Das Bundeskabinett hat am Mittwoch ein Gesetz zum wirksameren Kampf gegen Krebserkrankungen beschlossen. Dabei geht es vor allem um die einheitliche Erfassung von Krankheitsdaten: Der von Gesundheitsminister Daniel Bahr vorgelegte Gesetzentwurf setzt auf klinische Krebsregister, die nach bundesweit einheitlichen Standards erstellt werden müssen. Sie sollen alle wichtigen Daten zum Verlauf einer Erkrankung erfassen – von der Diagnose über jeden einzelnen Behandlungsschritt bis zu Heilung oder Rückfällen. Die Bundesregierung will damit die Qualität der Versorgung verbessern und für Vergleichbarkeit zwischen den Kliniken sorgen.

Laut Bahr sollen die Kliniken auf diese Weise voneinander lernen und Erkenntnisse gewinnen, wo es Probleme gibt. Organisiert werden sollen die Krebsregister von den Ländern. Bisher gibt es rund 50 solcher Register, doch eine einheitliche Struktur fehlt.

Darüber hinaus ist vorgesehen, dass Versicherte von ihren Krankenkassen in Zukunft regelmäßig zu Vorsorgeuntersuchungen zu Darm- und Gebärmutterhalskrebs eingeladen werden, allerdings erst ab dem Jahr 2016. Bis dahin soll Zeit sein, um ein solches "Einladewesen" aufzubauen.
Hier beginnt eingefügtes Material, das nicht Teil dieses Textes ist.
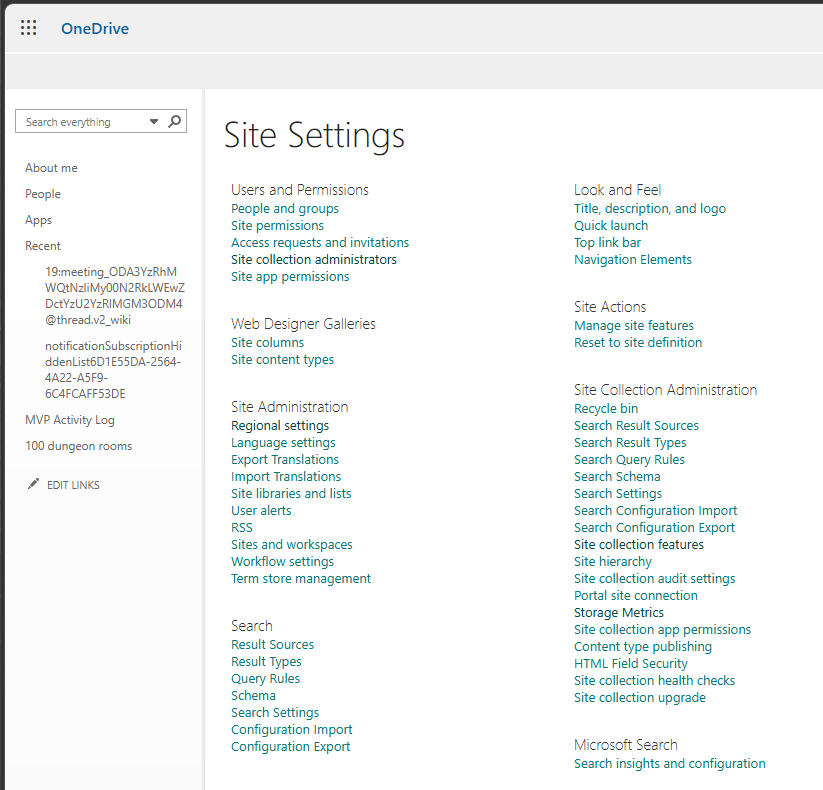Open Recycle bin under Site Collection Administration
The image size is (823, 790).
coord(606,408)
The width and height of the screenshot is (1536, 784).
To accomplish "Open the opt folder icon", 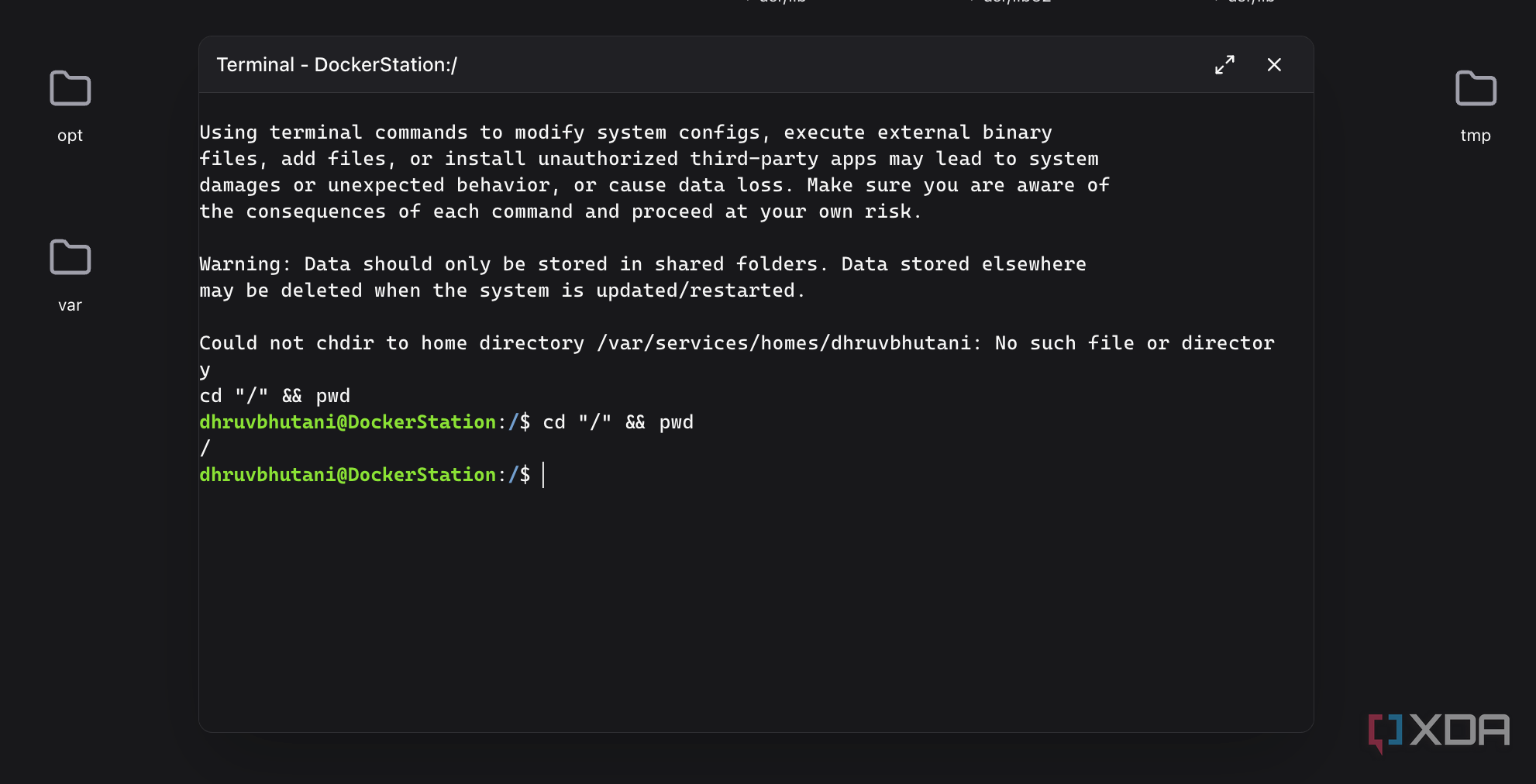I will (70, 88).
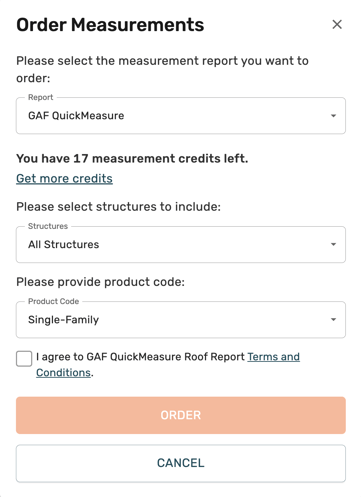Dismiss the dialog using the CANCEL button

181,463
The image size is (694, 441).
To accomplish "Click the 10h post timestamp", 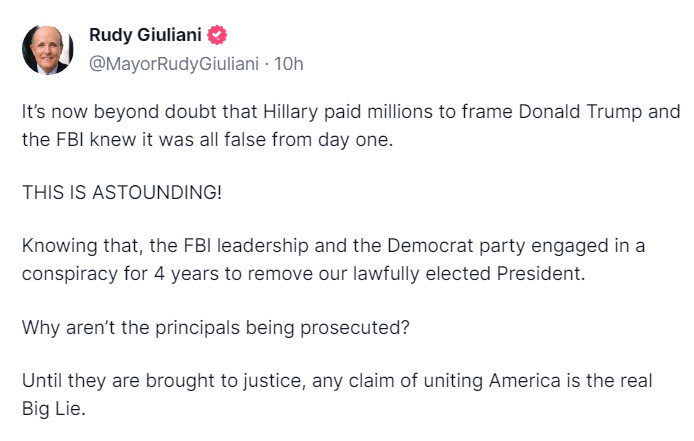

Ein entsprechendes Programm gibt es heute nur zur Brustkrebs-Früherkennung.

Was die Kassen bezahlen, ist noch unklar

Ab welchem Alter die Früherkennungsuntersuchungen künftig von den Kassen bezahlt werden, ist noch offen. Die Altersgrenze soll von der Selbstverwaltung von Ärzten und Kassen nach den jeweils neuesten medizinischen Kenntnissen festgelegt werden. Vorsorgliche Darmspiegelungen werden bislang ab dem 55. Lebensjahr finanziert.

Der SPD-Gesundheitsexperte Karl Lauterbach nannte die Pläne unzureichend. "Die Daten stehen nur Wissenschaftlern und der Politik zur Verfügung, aber nicht der allgemeinen Bevölkerung", sagte er. "Die Menschen wollen wissen: Wie hoch ist das Krebsrisiko in einer bestimmten Region – etwa in der Nähe einer Chemiefabrik? Wie sind die Ergebnisse in den Kliniken?" Die Daten müssten der Bevölkerung zeitnah anonymisiert zur Verfügung gestellt werden.

"Daten schlummern in den Krankenakten"

Die Deutsche Krebsgesellschaft bewertet die geplante Vereinheitlichung und Ergänzung der bestehenden Register positiv. "Es muss primär darum gehen, dass man die Patientendaten mit einer Bundesbetrachtung auswerten kann", sagte Generalsekretär Johannes Bruns. "Von Vielen lernen ist leichter als von Wenigen." Gerade bei den Krebsarten mit weniger großen Fallzahlen reichten regionale Register allein nicht aus. "Wenn man schon den Schritt macht, sollte man es auch so machen, dass man aus den großen und den kleinen Datenbeständen etwas lernen kann." Diesem Anspruch könne das Gesetz gerecht werden.

Für wissenschaftliche Fortschritte bei den Therapien insgesamt komme es hingegen auf die bundesweite Zusammenführung und Analyse der Daten an. "Ansonsten schlummern solche Daten in den Krankenakten", sagte Bruns. Erst auf diese Weise sei zum Beispiel erkannt worden, dass bei Brustkrebs nicht unbedingt die Entfernung bestimmter Lymphknoten nötig sei. Schnell kommen die Verbesserungen bei den Daten wohl nicht. Laut Bruns müssen erst die Krankenkassen die Details erarbeiten, dann müssten die Vorgaben umgesetzt werden. Bruns begrüßte auch die Pläne zur Früherkennung. Zwang solle es dabei nicht geben. "Es geht um eine aufgeklärte Entscheidung." Der CDU-Gesundheitsexperte Jens Spahn hatte im Gespräch mit ZEIT ONLINE ein finanzielles Anreizsystem zur Krebsvorsorge vorgeschlagen.

Mit jährlich rund 220.000 Todesfällen stellt Krebs die zweithäufigste Todesursache in Deutschland dar. Jeder vierte Bundesbürger stirbt daran. Die Zahl steigt stetig.